Despite the mounting evidence that Cecil Newton tried to pimp his son out to a school desperate for talent to gain a foothold in the SEC, the NCAA yesterday reinstated Cam Newton's eligibility.  While it doesn't mean that the investigation is over, or that Cecil Newton won't eventually get butt-plugged by the legal system, it does mean that, unlike the Reggie Bush situation, the sins of the parents are not becoming the sins of the son.

 (Cam's eligibility has been reinstated, but should it have been?)

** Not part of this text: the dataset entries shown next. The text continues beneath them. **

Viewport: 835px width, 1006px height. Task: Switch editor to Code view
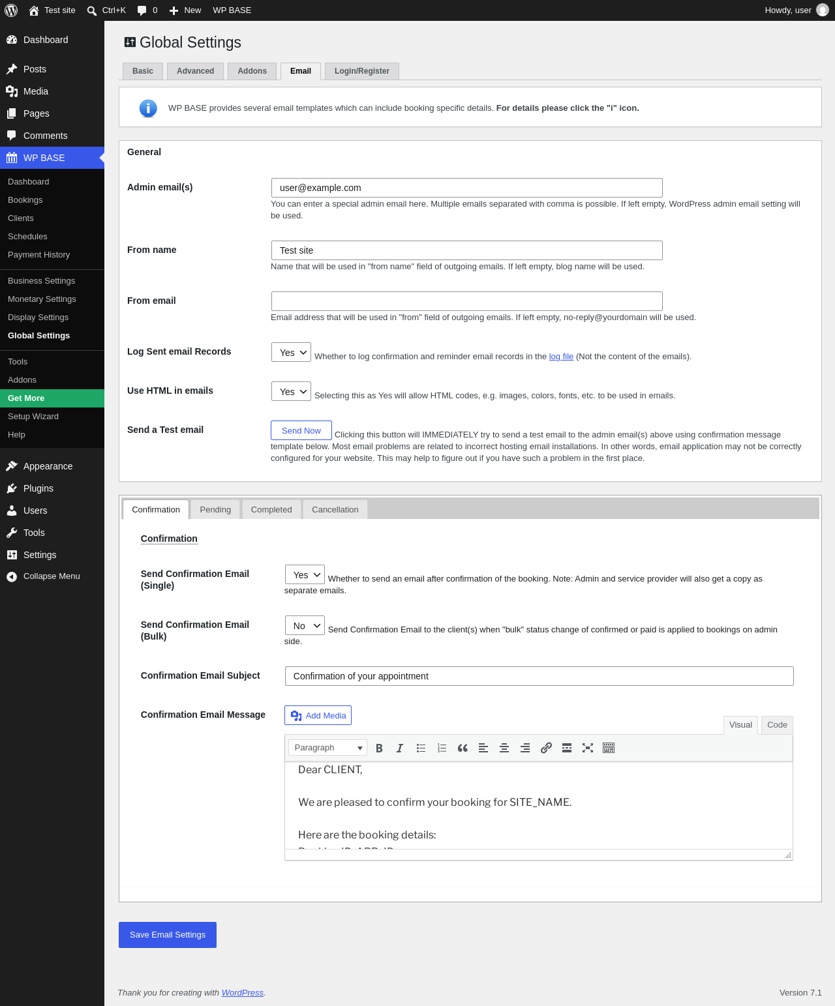coord(777,725)
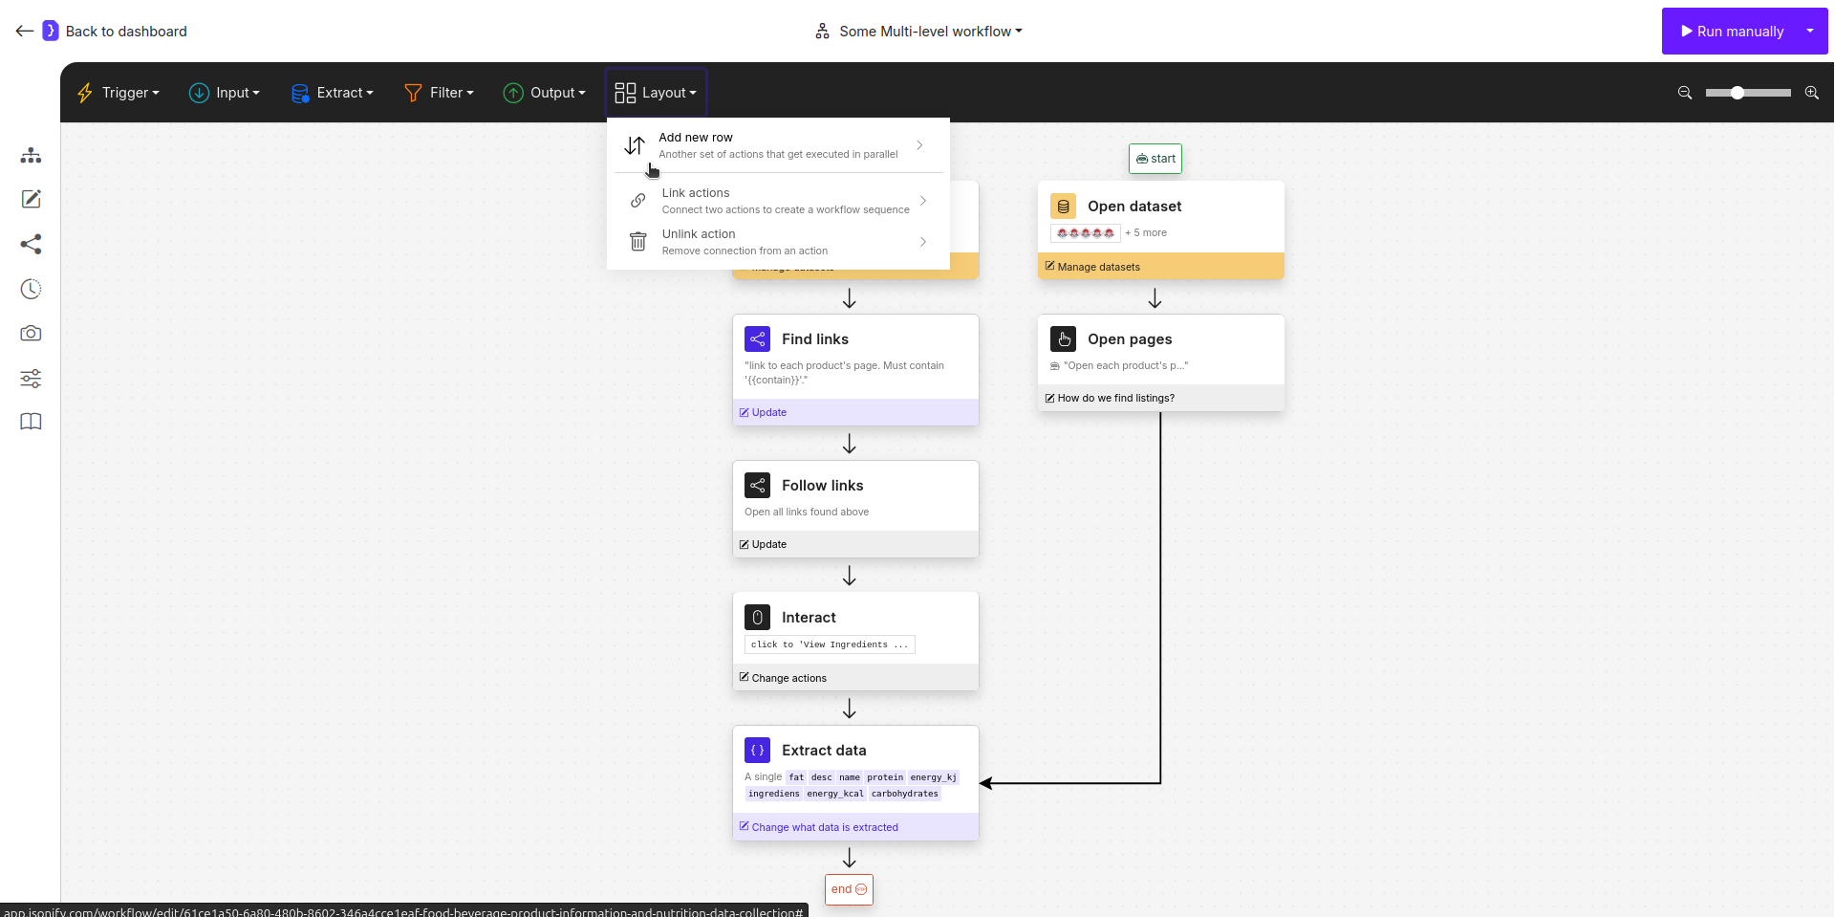Open the Extract dropdown menu

[x=332, y=92]
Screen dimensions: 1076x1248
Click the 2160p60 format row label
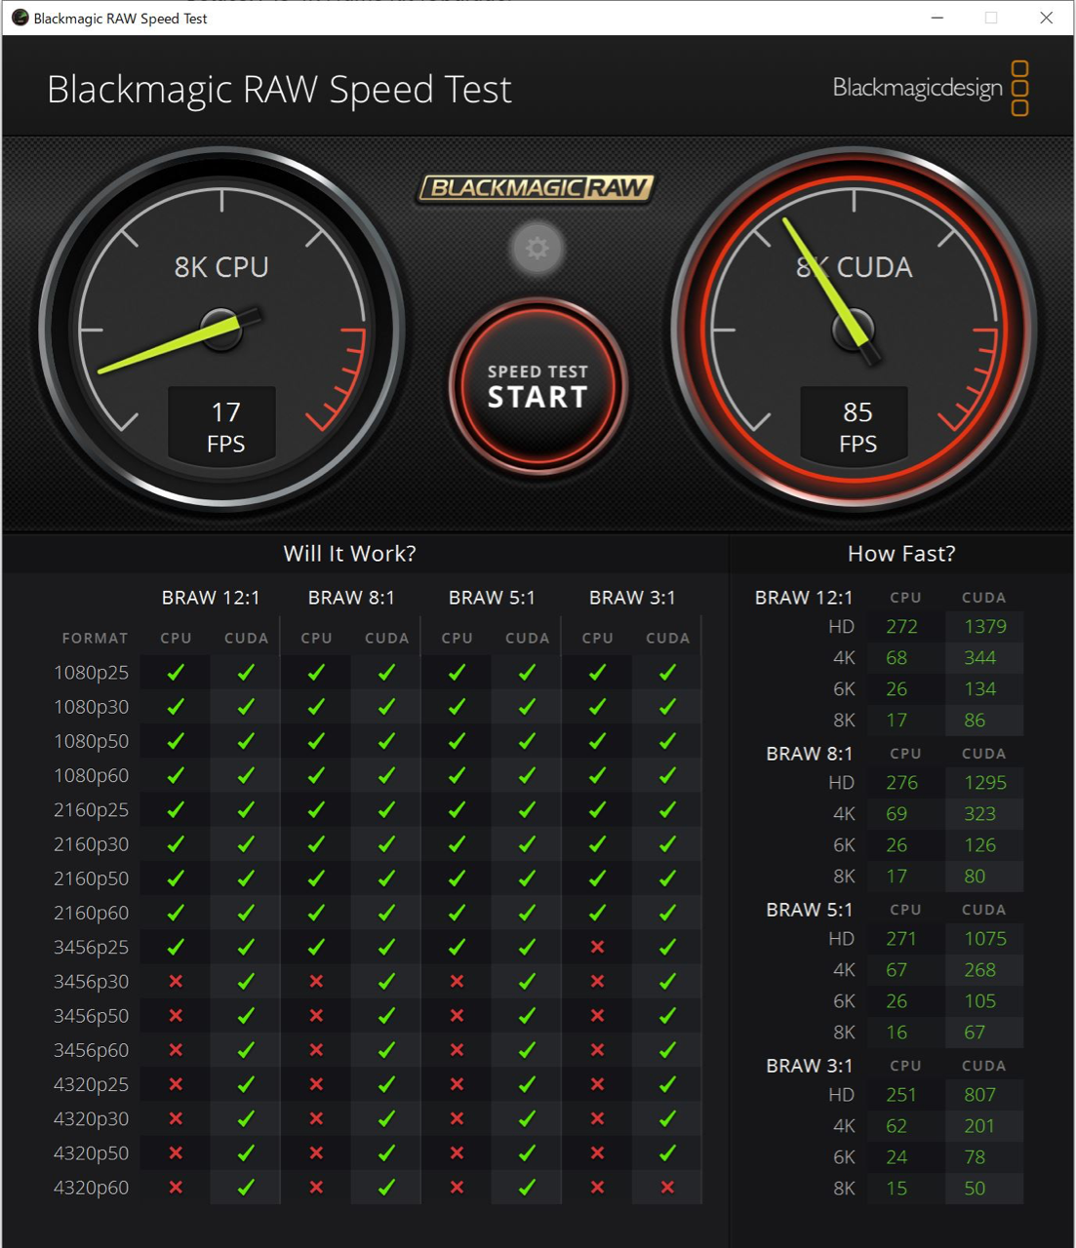click(91, 913)
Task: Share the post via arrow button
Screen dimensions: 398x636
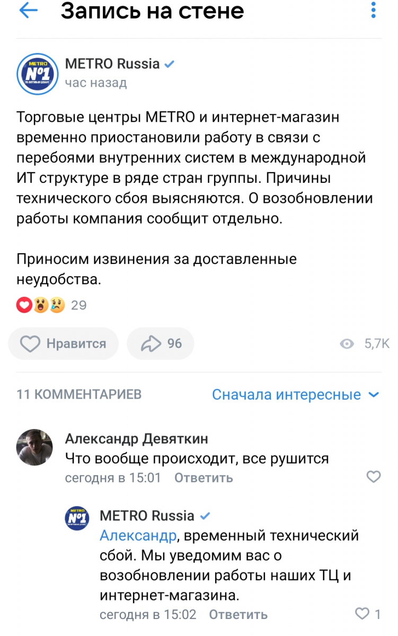Action: coord(161,344)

I'm still not entirely clear how Cam was reinstated (he was declared ineligable for a period of 24 hours before the NCAA "reinstated him") if the investigation continues, but the NCAA seems to believe Cam's story that he had no knowledge of Cecil's plot.  I find that hard to believe.  Cecil obviously had some influence over his son's decision coming out of junior college, and that influence alone should make Cam ineligible.  It's unfortunate for Cam, if he did nothing wrong, but it needs to happen.   If not, than players across the country could be pimped out by parents without their "knowledge," and slowly but surely a system of athletic prostitution will take hold in America.

I generally have no problem with the notion that collegiate athletes should see some increased financial benefits as a result of their increasing financial impact at their respective institutions.  The difference is that the players need to see that benefit, not the parents, and it should be irrespective of the recruiting process.  The above scenario, where a kid decides or is pushed towards a school because he will make more money there as opposed to some other institution, is the nightmare scenario that the NCAA is always trying to prevent.

In the end, I think Cecil Newton should be locked up, Cam Newton declared ineligible, and further inquiries made into the recruiting culture in the SEC (if not the entirety of BCS level football).  If we're going to take these sorts of violations seriously, then let's take them seriously damnit.  The good news, if there is any to be found here, is that MSU didn't play Cecil Newton's game, and that they did what they were supposed to do and alert the authorities.  Maybe the NCAA is banking on that honest streak continuing, but I wouldn't.